I woke up today feeling pretty wretched. I thought I could fully embrace sleeping on hard floors, but my back and neck are suggesting otherwise. I also woke up with a sudden realization that this biking cross-country thing is a thing* that’s actually happening. On Monday, I will be attempting to sneak my bicycle onto a Providence-bound Amtrak train. Exactly one week from today, after meeting my teammates, getting oriented, and building in Providence, we will dip our wheels and head West.

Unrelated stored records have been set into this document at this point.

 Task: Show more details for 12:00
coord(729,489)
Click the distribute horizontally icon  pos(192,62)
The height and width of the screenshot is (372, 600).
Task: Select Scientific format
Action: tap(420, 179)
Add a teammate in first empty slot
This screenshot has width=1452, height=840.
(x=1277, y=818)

The excitement and nervousness that have been festering in my stomach for the last few weeks have finally emerged as fear. I fear the physical and mental hardships. I fear the possibility of not fitting in with a group of unfamiliar individuals that I’m basically stuck with for the next three months. I fear the end of my “bright college years” (staying on campus has allowed me to disregard the fact that graduation was weeks ago). Mostly, I’m scared of stepping outside of my comfort zone and into this world of foolhardy expedition. I have to remind myself that good things don’t come easy, and that taking chances has allowed me to experience the most rewarding, the most beautiful, and the tastiest, things in life. Like leaving home for college, 4000 miles away. Like stepping near the edge of the Grand Canyon. Like giving grapefruit a couple more chances.**
I looked at our route today and thought about all things could be compressed and contained in each inch of my screen. Surely there are plenty of dirt roads, hills, vistas, and swimming holes that didn’t make it onto the map. Even if the physical landscape could be captured, there is so much more that is unknown–the spills and the successes, friendships and fights, and everything that is wild and beautiful on the road.
—*adventure, enterprise, crazy dream, whatever you want to call it. **hands down, my favorite citrus.